### やること
[a] 学校の電話料金の本文から、「その場合、通話料(電話使用料」から「話料が請求されたのだという。」までをそのまま書き写してください。
[b] 学校の電話料金の本文では、「区域内通話」の場合の通話料は3分間でいくらとされていますか。

### 本文
__________________________________________________
割り切れない眠れない
インターネットを学校に導入したら莫大な電話料金を請求されたというトラブルが、全国各地でたくさん起きているという。
私はホームページを開いて数年たつという理由だけで、地区の人たちからは「インターネットの専門家」のように思われているようだが(実はそんなことはない)そういうこともあって、インターネットに関わる相談を受けることがある。そんなときに聞いた話である。
(なお、専用線接続などを行っている学校には関係のない話題であることを、あらかじめおことわりしておく)
今ではプロバイダのアクセスポイントも増え、ほとんどの学校では「区域内通話」の環境であるはずだ。
その場合、通話料(電話使用料)は、3分間で10円である。1時間つなぎっぱなしにして200円。仮に1日5時間の使用だとして1000円。1ヶ月の授業日数はせいぜい20日ちょっとだから、かなり頻繁にインターネットを使っている学校だとしても月に2〜3万円程度で落ち着くだろう。(私のところでも使いまくって、その程度であった)
ところがそれとは桁違いの(事実、10倍以上の例もあったそうだ)通話料が請求されたのだという。
これは全くおかしい。仮に1ヶ月間、完全に接続したままだとしても、30日間で144,000円にしかならないはずなのに、その何倍もの請求になった例もあるというのだ。(私の近隣の学校では、デイタイム特約という、朝の7時から夜の9時までだけの時間制限契約しているところがほとんどなので、1ヶ月間つなぎっぱなしということはありえないのだが)
この原因については後述するが、そういうトラブルが起きた学校で、電話会社に出かけて話し合ったところ、こういう事例が全国でたくさん起きているという話が出たそうだ。
__________________________________________________
### データ一覧
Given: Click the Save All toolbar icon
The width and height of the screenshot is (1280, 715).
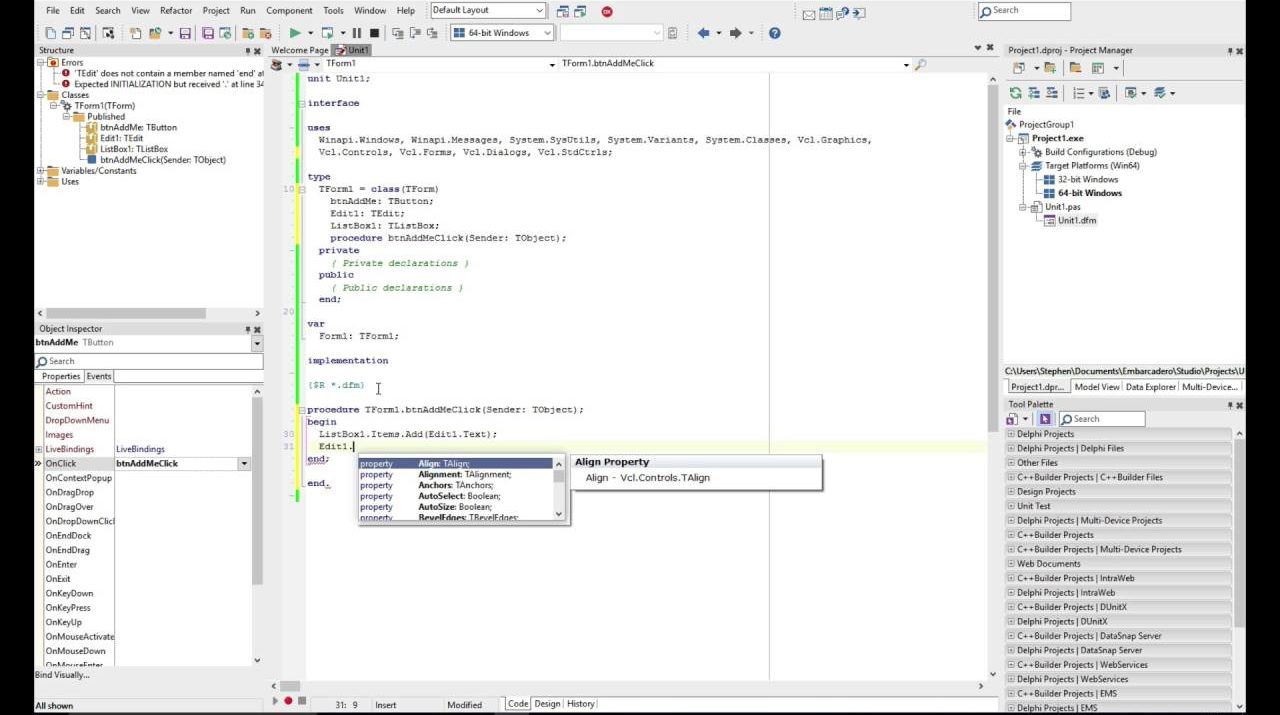Looking at the screenshot, I should (x=208, y=33).
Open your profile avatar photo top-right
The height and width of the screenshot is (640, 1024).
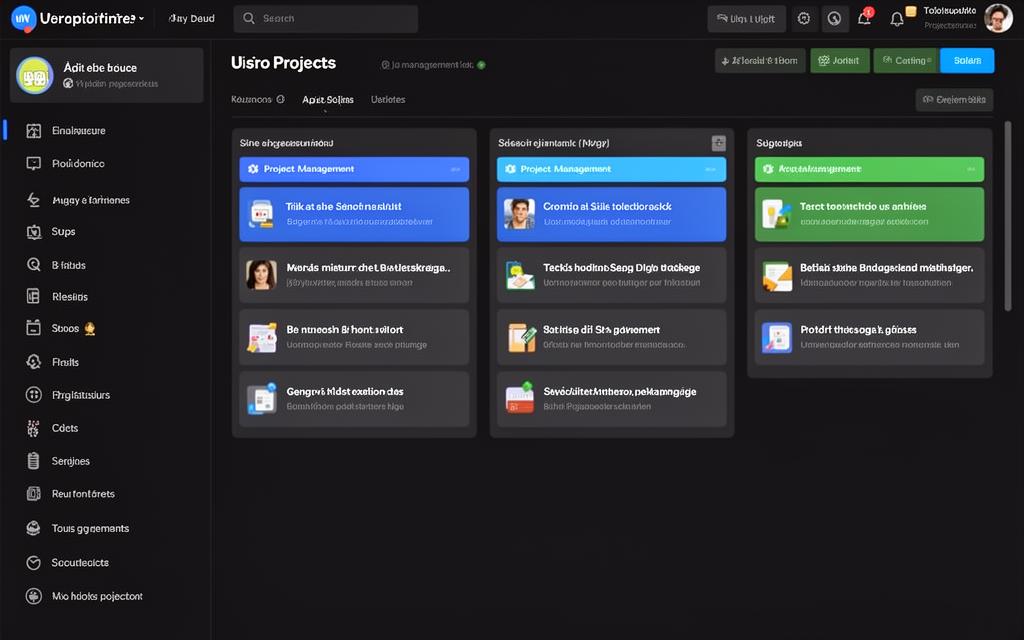(997, 17)
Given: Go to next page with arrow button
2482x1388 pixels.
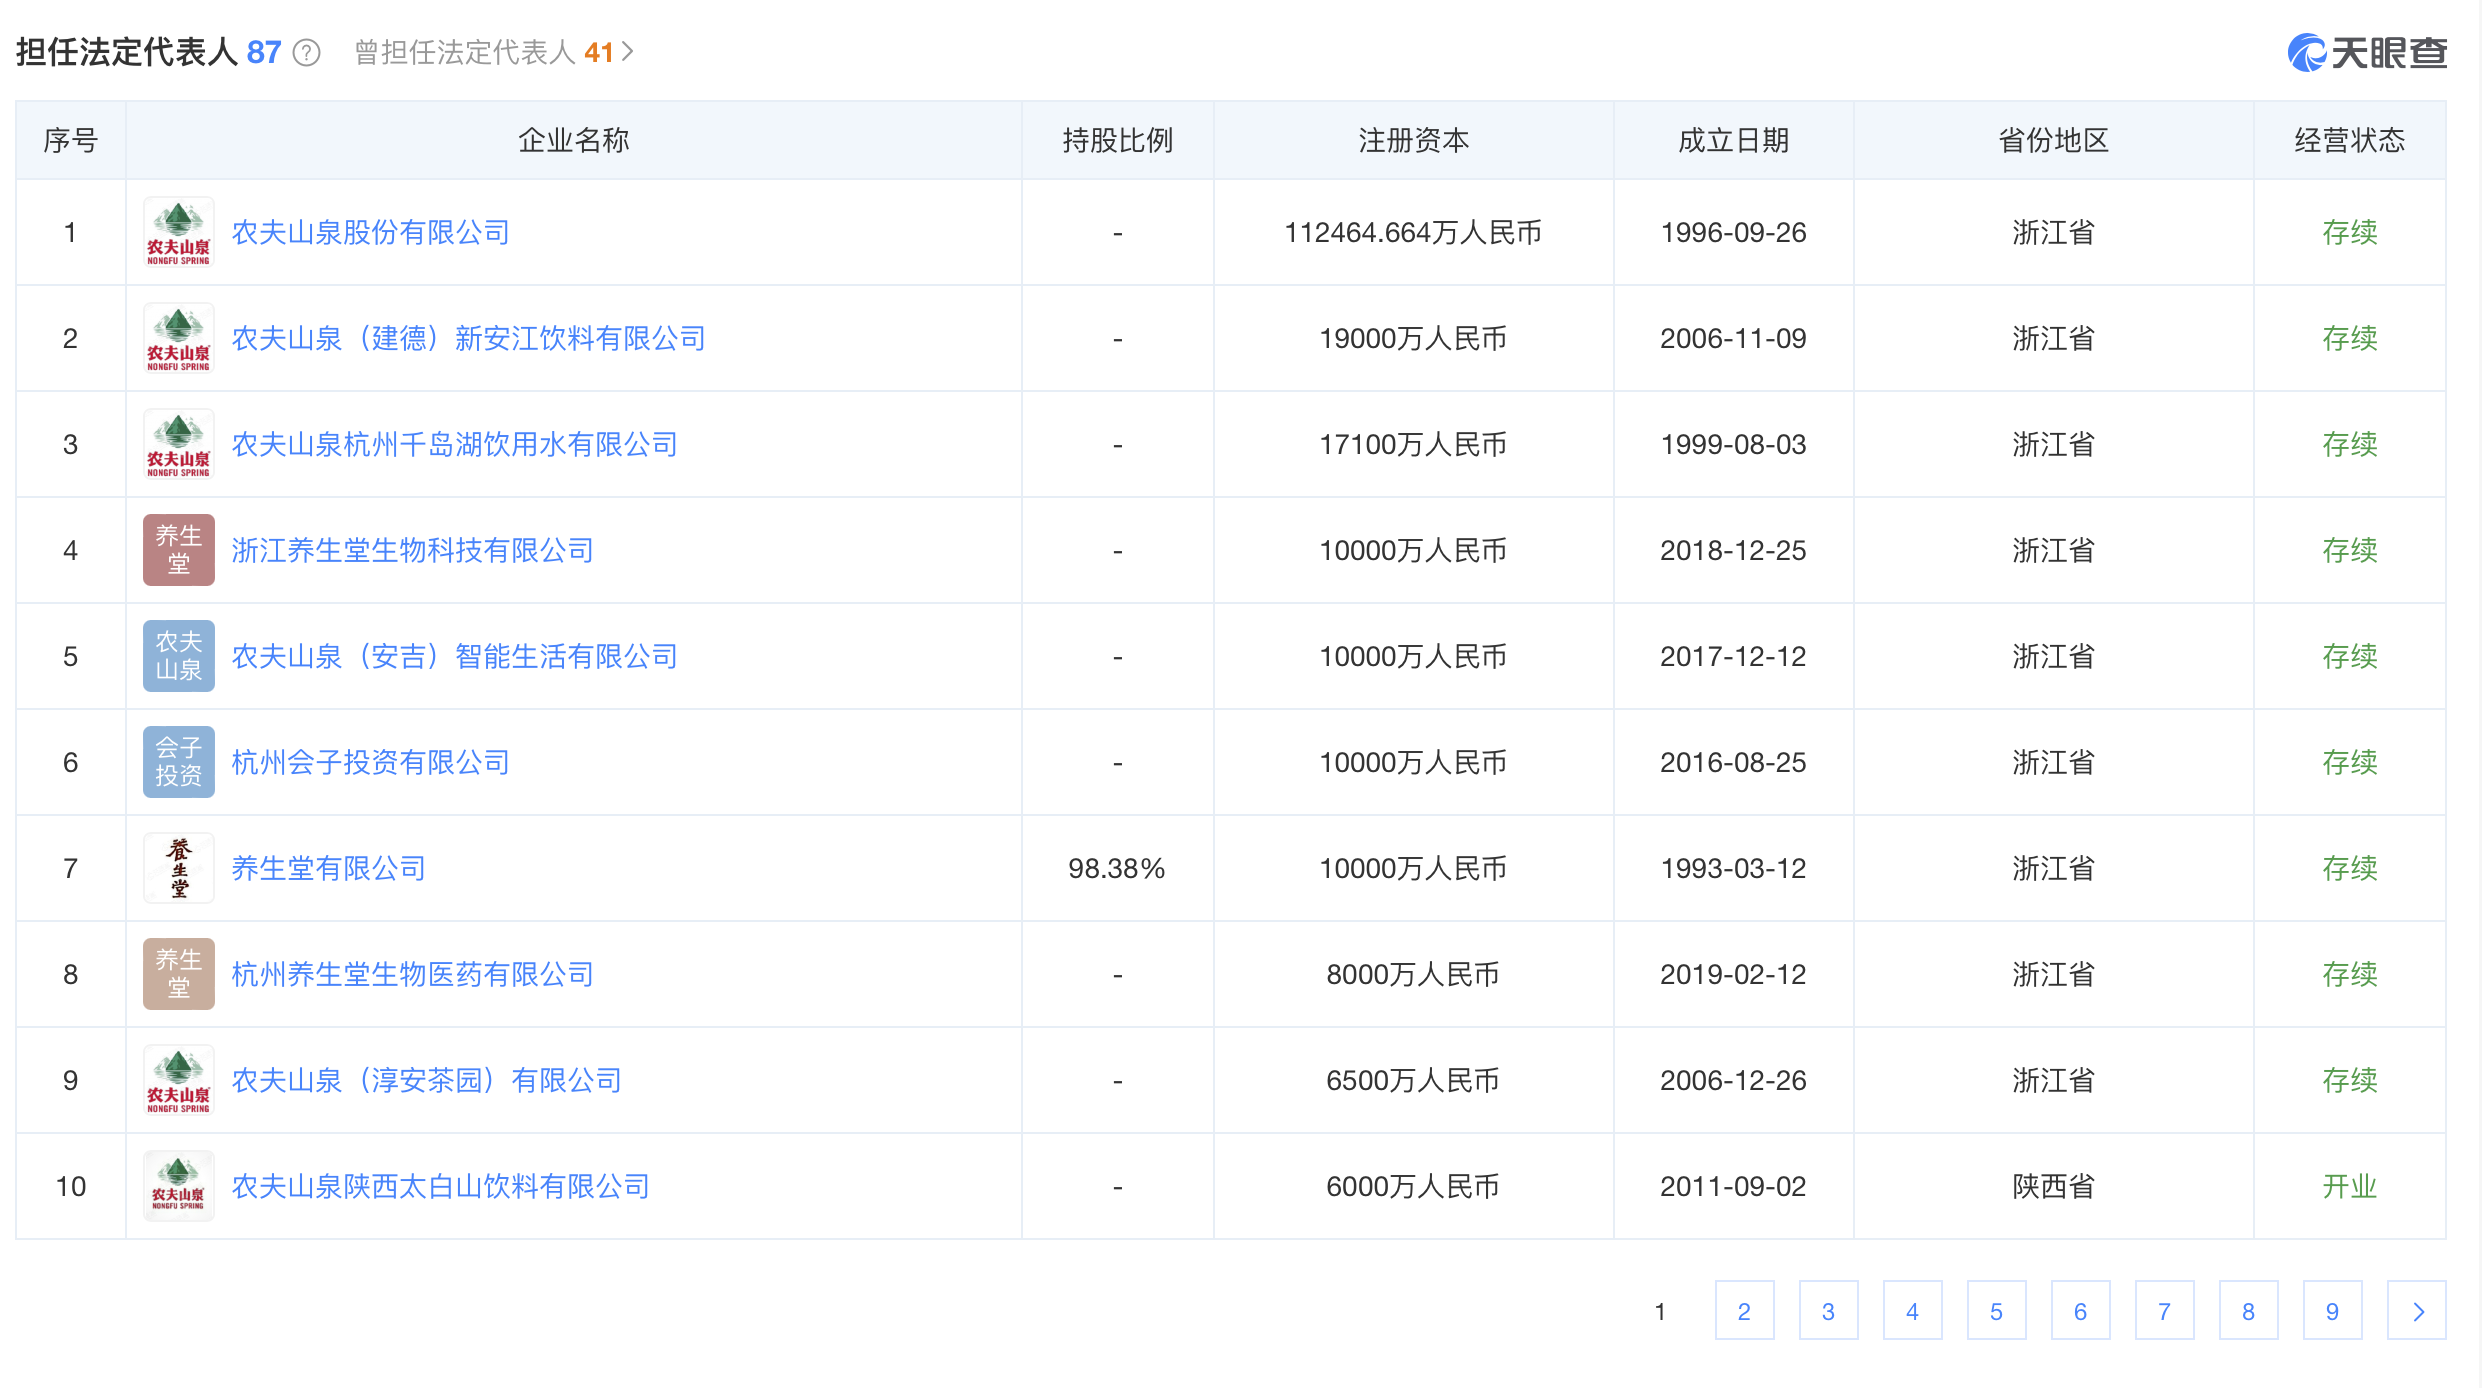Looking at the screenshot, I should coord(2416,1311).
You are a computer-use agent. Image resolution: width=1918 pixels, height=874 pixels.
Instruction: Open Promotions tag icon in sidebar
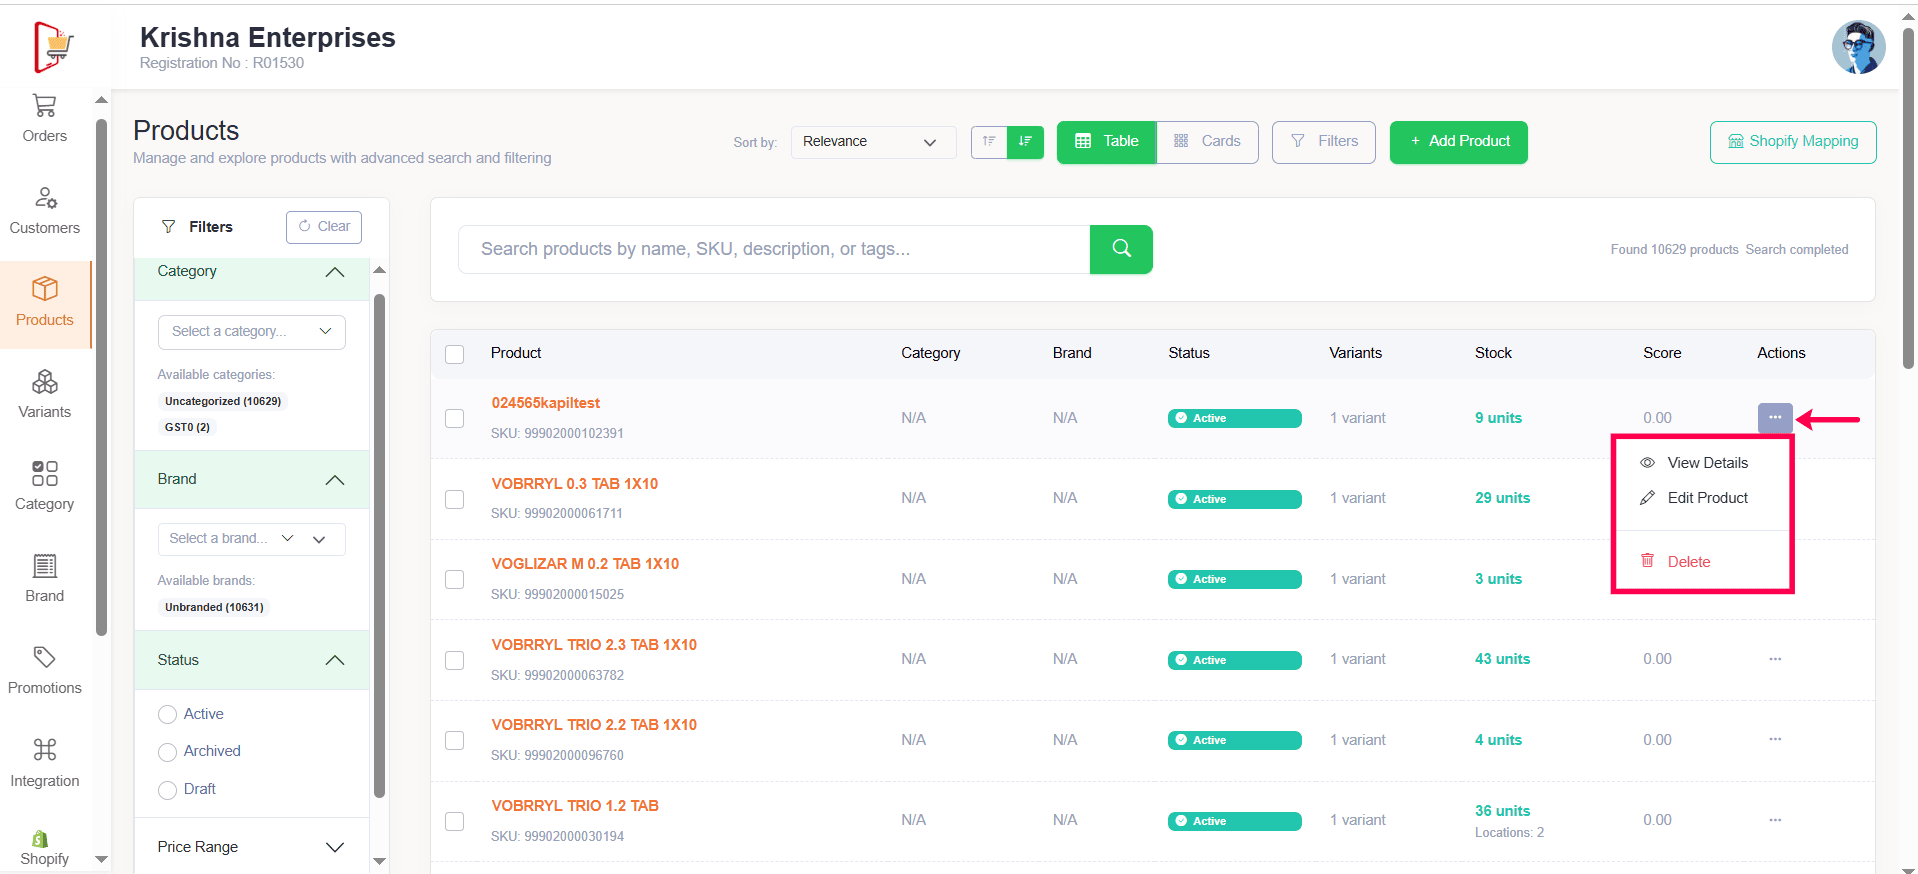45,658
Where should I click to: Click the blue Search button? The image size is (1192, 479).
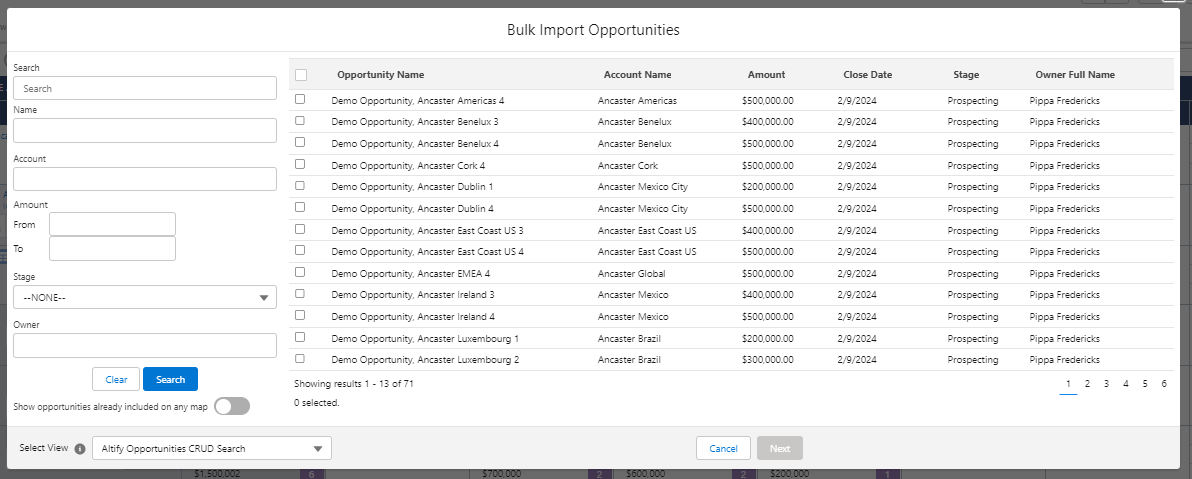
__________________________________________________
### 答え
[a]
その場合、通話料(電話使用料)は、3分間で10円である。1時間つなぎっぱなしにして200円。仮に1日5時間の使用だとして1000円。1ヶ月の授業日数はせいぜい20日ちょっとだから、かなり頻繁にインターネットを使っている学校だとしても月に2〜3万円程度で落ち着くだろう。(私のところでも使いまくって、その程度であった)
ところがそれとは桁違いの(事実、10倍以上の例もあったそうだ)通話料が請求されたのだという。

[b] 10円です。